Si tiene sabato 12 novembre la tredicesima edizione di Cioccolandia, la festa più dolce di Castel San Giovanni.
Dalle 9 del mattino, e per tutto il giorno, gli artigiani del cioccolato e le bancarelle degli hobbisti animeranno il centro storico della città e accompagneranno golosi e visitatori fino alle inaugurazioni del pomeriggio: il taglio del salame di cioccolato (per un totale di 350 metri), che sarà distribuito in cinque punti della città, alle 15:00 e, a “cascata”, la distribuzione delle altre prelibatezze, dalla tradizionale torta Rita, di quasi 3 mila porzioni, alla piramide costruita con 25 mila pezzi di cremino, dalla montagna di profiteroles realizzata con 6 mila bignè al monte bianco che si regge su oltre 4 mila meringhe. “Cioccolandia non è solo divertimento – ha spiegato Sergio Bertaccini, presidente della Pro Loco, anima della manifestazione insieme all’amministrazione comunale e al Comitato Vita nel Centro Storico – ma anche un momento per fare cultura. Ne sono un esempio le tante iniziative che sono state preparate in passato, come le mostre di opere d’arte. Quest’anno abbiamo voluto invitare, grazie all’aiuto di Amazon, uno dei massimi esperti della cultura dei dolci: Davide Comaschi, campione del mondo di “cioccolato”, che terrà una conferenza in piazza XX settembre nel pomeriggio”. Comaschi si è preso il titolo iridato nel 2013 alle finali di Parigi del World Chocolate Masters, la più importante competizione internazionale del settore, sbaragliando la concorrenza dei grandi pasticceri francesi, giapponesi ed olandesi. Accademico pasticcere in forza alla Pasticceria Martesana di Milano (sotto la guida del maestro Vincenzo Santoro), Davide, è arrivato alla capitale francese dopo aver superato le selezioni di Perugia e Rimini, grazie anche agli allenamenti con il celebre maestro Iginio Massari.
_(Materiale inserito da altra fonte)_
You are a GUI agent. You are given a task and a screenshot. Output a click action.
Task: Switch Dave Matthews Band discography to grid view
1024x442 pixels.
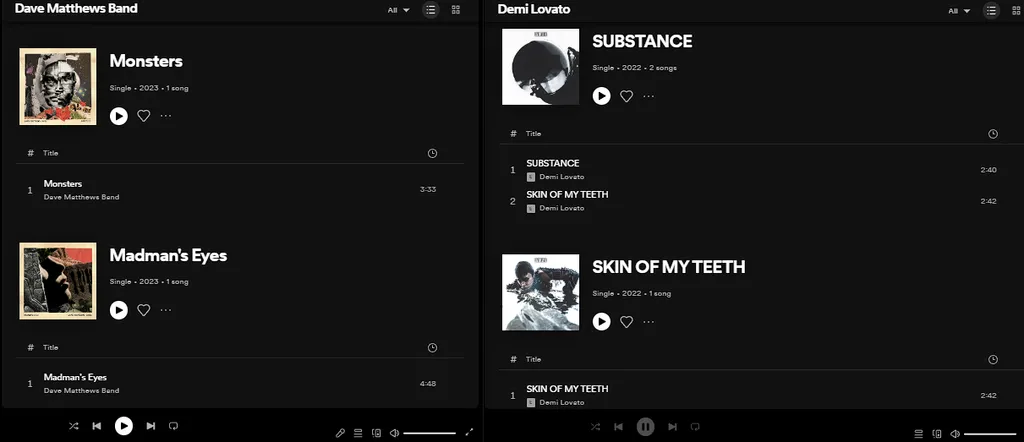pos(456,10)
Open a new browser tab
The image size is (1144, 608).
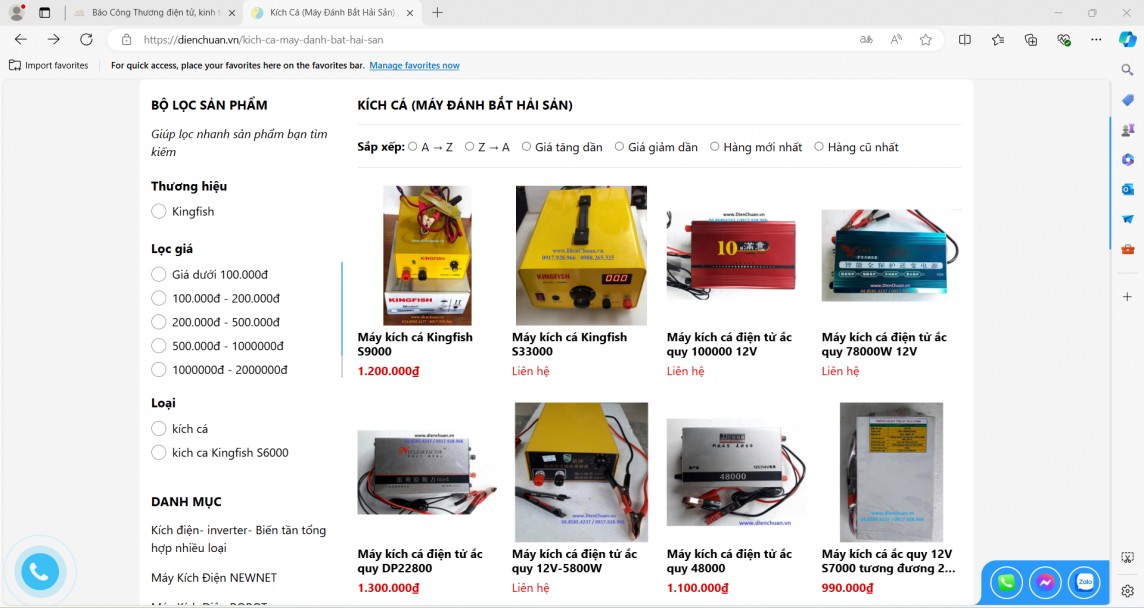coord(437,12)
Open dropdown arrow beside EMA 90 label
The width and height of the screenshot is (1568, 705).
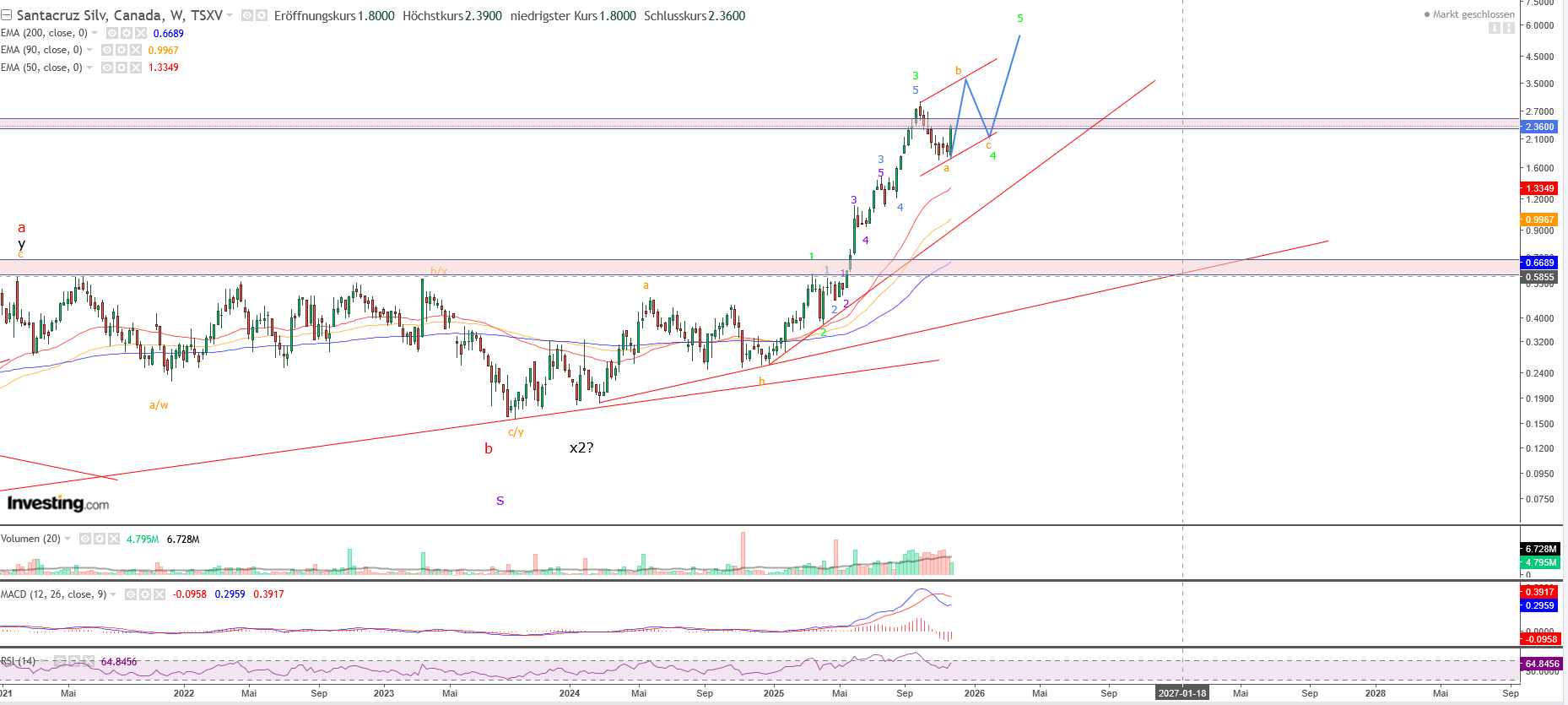pos(90,50)
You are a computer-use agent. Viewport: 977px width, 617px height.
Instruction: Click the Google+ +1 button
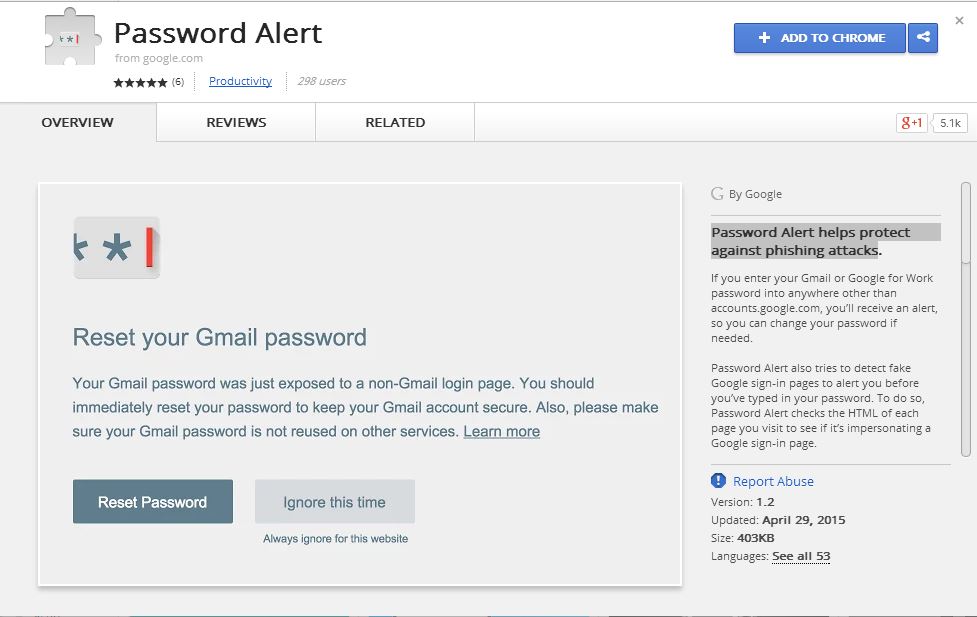(x=912, y=123)
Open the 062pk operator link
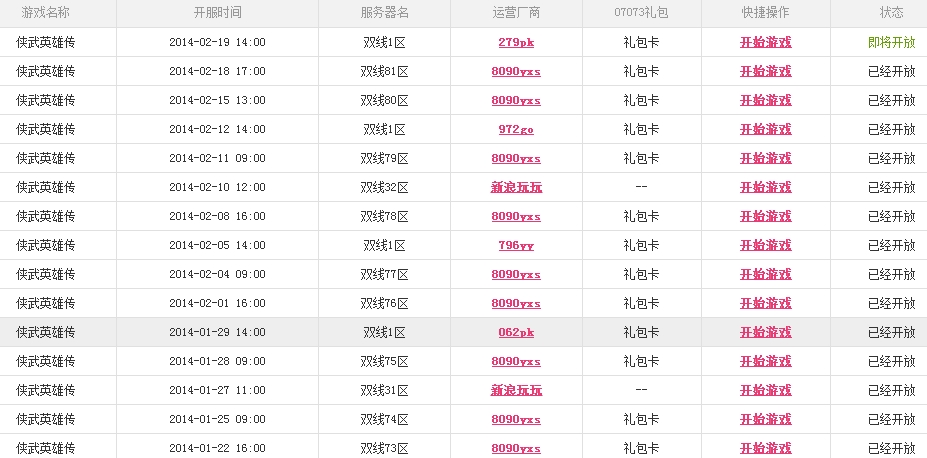This screenshot has height=458, width=927. [x=516, y=333]
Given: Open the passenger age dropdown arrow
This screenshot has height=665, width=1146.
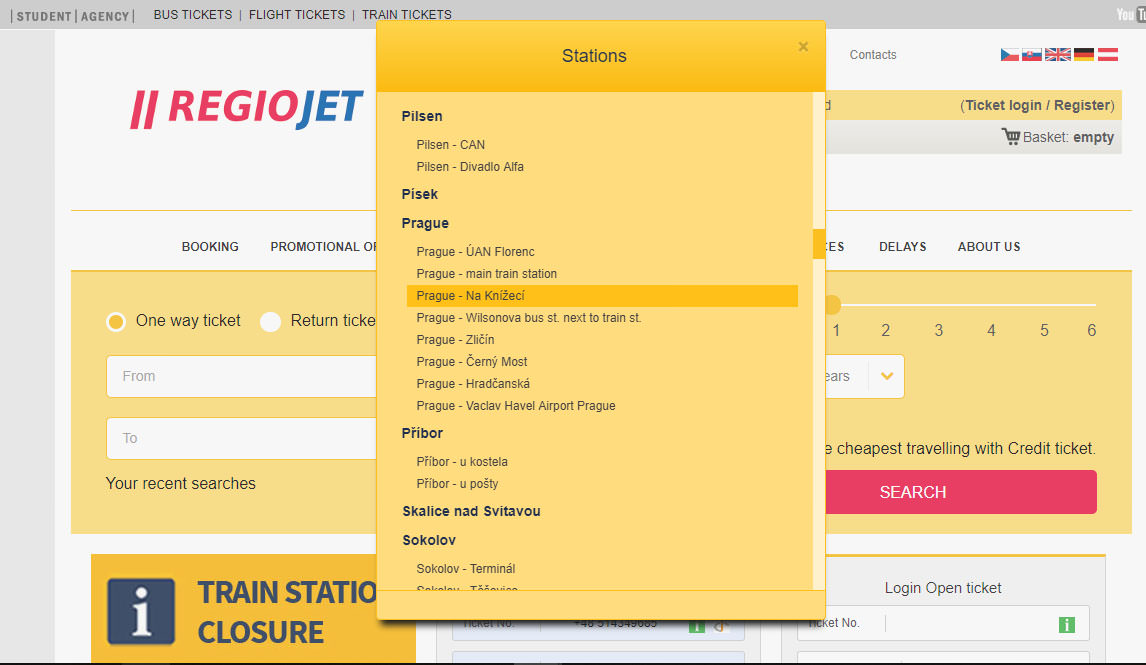Looking at the screenshot, I should (x=886, y=377).
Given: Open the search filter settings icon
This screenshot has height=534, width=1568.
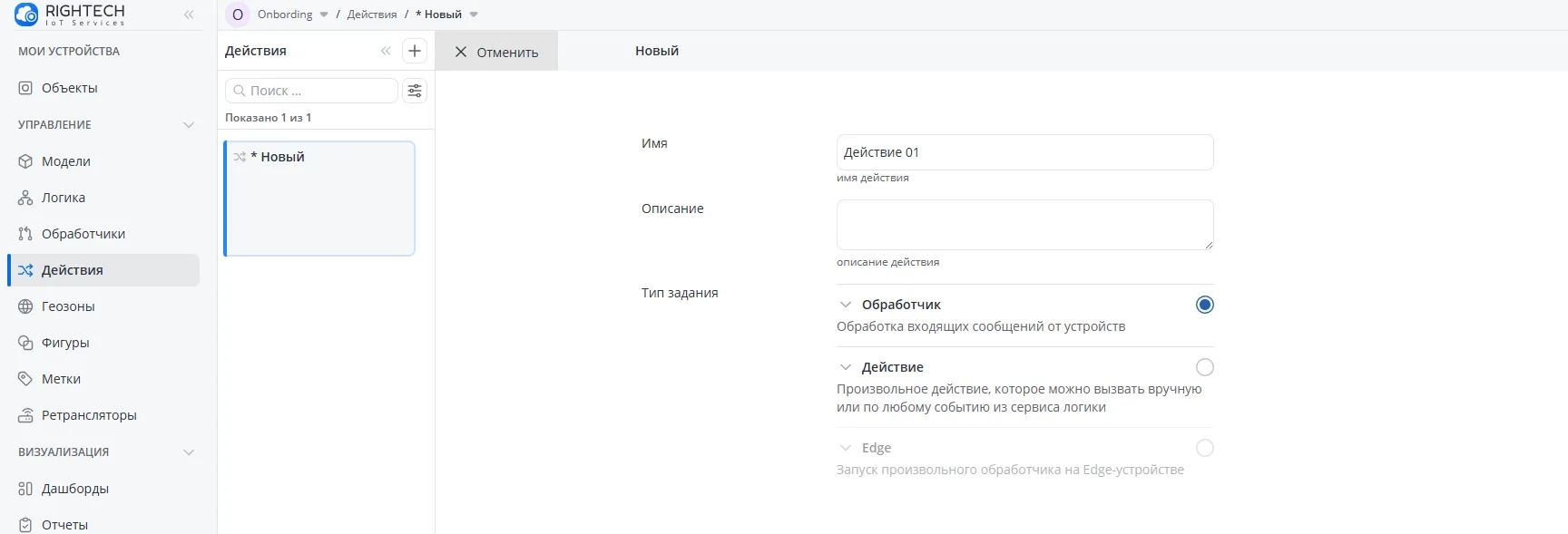Looking at the screenshot, I should click(415, 91).
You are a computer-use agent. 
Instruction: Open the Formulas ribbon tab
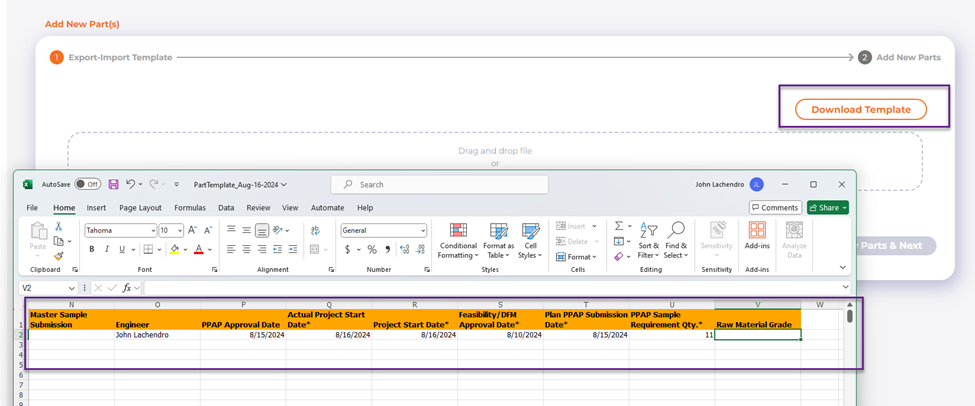[x=190, y=208]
Tra i tanti volontari che animano la manifestazione, si ricordano l’associazione Fontanese, l’Avis Ganaghello, le associazioni e i collaboratori. Vera anima di Cioccolandia sono anche i 3 Maestri pasticceri del territorio: il Gelatiere di Castel San Giovanni, Mera di Borgonovo e Bardini di Piacenza. Per assaggiare i dolci della Pro Loco, occorre acquistare un braccialetto (sarà venduto sul posto nei gazebo dei volontari) dal costo simbolico di 1 euro. Abbinata alla manifestazione anche la consueta lotteria che prevede come primo premio una vacanza in Italia. Per affrontare “l’invasione” di visitatori è stata studiata una mappa dei parcheggi, disponibile sul sito della Pro Loco (www.prolococastello.com).